We found that a substantial proportion of DNA in the newly partially sequenced strains of R. etli was not present in the model strain RetCFN42 and in RetCIAT652, whose new complete genome sequence is reported here. There were 738 and 1,002 different protein-encoding genes in RetCFN42 and RetCIAT652, respectively, for which complete genome sequences are available. Similar amounts of extra DNA were detected when partial genomic sequences of various R. etli strains were compared to sequences of the complete genomes of RetCFN42 and RetCIAT652. The extra DNA represents the accessory component of the R. etli pangenome. This DNA has a low G+C content and contains numerous hypothetical genes and mobile elements that are also common in the accessory components of other bacterial species. Strain-specific chromosomal islands, which were shown here to be present in the chromosomes of RetCFN42 and RetCIAT652, are some of the locations of such extra DNA. The plasmid pool of R. etli is variable and also contributes importantly to the extra DNA, but it is not known to what extent.

A striking result of the present work was the high level of nucleotide identity in homologous segments of pSym of R. etli, in contrast to the more divergent sequences seen in the rest of the genome. In these segments there are 210 very conserved CDS (98 to 100% nucleotide identity), which represent 60% of the coding capacity of the pSym plasmid of RetCFN42, including known symbiosis genes (nif, nod, fix, fdx), as well as other genes not involved in symbiosis (vir, tra) and hypothetical genes. Only strain IE4771 displayed a low level of nucleotide identity and a low level of coverage compared with pSym sequences of RetCFN42 and RetCIAT652. According to 16S RNA gene data and nodulation tests, strain IE4771 belongs to an R. etli group that is distinct because it has two copies, not three copies, of nifH (three copies are usual in the more common R. etli strains) (45). These data suggest that at least two symbiotic plasmids may exist in the R. etli population. One plasmid would be highly conserved, often found in R. etli isolates, and prototypically defined by three nifH reiterations. This plasmid is exemplified by the pSym plasmids of RetCFN42 and RetCIAT652. The other, more divergent pSym plasmid, which is present in isolates from Puebla, México, has not been characterized at the genomic level yet. A recent origin of pSym is the simplest explanation for the high level of conservation of pSym in very divergent R. etli isolates. Alternatively, nodulation performance might provide strong selection pressure, selecting against any variation in pSym. The latter hypothesis seems improbable, as pSym genes with roles in nodulation and genes having unknown functions both have identical nucleotide sequences. In previous work, we analyzed the patterns of single-nucleotide polymorphisms in DNA sequences of the pSym plasmids of several R. etli strains (some of which were included in this study) (18). The data indicate that most of the nucleotide substitutions are spread over the population by recombination and that the contribution of mutations to polymorphism is relatively low. In agreement with this model, very few nucleotide variations were found in the pSym sequences compared here.
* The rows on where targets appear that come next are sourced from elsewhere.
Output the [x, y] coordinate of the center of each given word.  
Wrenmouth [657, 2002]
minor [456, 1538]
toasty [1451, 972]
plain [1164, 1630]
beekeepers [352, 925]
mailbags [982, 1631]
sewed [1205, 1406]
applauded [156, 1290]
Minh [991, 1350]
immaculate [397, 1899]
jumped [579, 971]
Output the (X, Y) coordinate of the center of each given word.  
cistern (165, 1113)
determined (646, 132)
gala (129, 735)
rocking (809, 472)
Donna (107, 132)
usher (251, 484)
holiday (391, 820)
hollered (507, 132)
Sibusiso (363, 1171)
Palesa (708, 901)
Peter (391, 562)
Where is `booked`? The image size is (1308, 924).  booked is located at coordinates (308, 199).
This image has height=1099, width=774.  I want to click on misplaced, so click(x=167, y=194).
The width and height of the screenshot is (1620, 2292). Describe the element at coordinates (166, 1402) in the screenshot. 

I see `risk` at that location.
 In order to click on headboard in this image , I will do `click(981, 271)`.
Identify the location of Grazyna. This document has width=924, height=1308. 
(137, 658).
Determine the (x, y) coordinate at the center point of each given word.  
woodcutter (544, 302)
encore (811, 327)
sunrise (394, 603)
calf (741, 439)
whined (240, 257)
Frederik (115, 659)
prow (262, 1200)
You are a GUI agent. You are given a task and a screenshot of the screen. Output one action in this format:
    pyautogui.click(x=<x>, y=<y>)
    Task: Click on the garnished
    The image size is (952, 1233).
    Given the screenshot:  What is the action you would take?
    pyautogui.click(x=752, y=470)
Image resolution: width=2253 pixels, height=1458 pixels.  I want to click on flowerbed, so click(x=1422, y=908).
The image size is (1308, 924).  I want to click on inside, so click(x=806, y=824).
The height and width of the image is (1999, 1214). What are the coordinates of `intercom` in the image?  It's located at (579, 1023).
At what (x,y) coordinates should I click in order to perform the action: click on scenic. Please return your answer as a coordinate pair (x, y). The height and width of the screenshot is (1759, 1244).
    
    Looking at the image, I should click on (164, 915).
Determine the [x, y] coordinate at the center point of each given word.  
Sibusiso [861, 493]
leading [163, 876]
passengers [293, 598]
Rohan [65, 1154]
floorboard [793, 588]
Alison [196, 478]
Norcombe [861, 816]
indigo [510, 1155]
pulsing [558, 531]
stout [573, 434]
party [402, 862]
Several years ago Palacios and colleagues (38) asked how many genotypes would be capable of conferring the R. etli phenotype. Our data indicate that a unique pSym genotype (or perhaps very few pSym genotypes) might be responsible for the ability of R. etli to nodulate the common bean. Other comparative genomics studies using microarrays have shown that the symbiotic plasmid pSymA is the most variable replicon in strains of S. meliloti (20, 26). This result contrasts with the pSym conservation in the R. etli strains compared here. Since it was demonstrated that the ability to nodulate is encoded by plasmids (30), it has been common to call these plasmids “symbiotic.” New genome sequencing technologies and comparative genomics have revealed that a variety of mechanisms have led to symbiosis with legumes (36) and that pSym plasmids in rhizobial species are not comparable despite the fact that they have some common nod and nif genes. It should be emphasized that as genome sequence technology is becoming more accessible, it is now feasible to analyze many more R. etli genomes to understand diversification and evolution in R. etli pSym plasmids and the genome of the species as a whole. Future work should also help determine more accurately the sizes of the core and accessory genomes, as well as the size of the plasmid pool of R. etli. Lastly, a clear picture of the evolutionary relationships among the different genome components of Rhizobium should emerge from studies performed with this kind of approach.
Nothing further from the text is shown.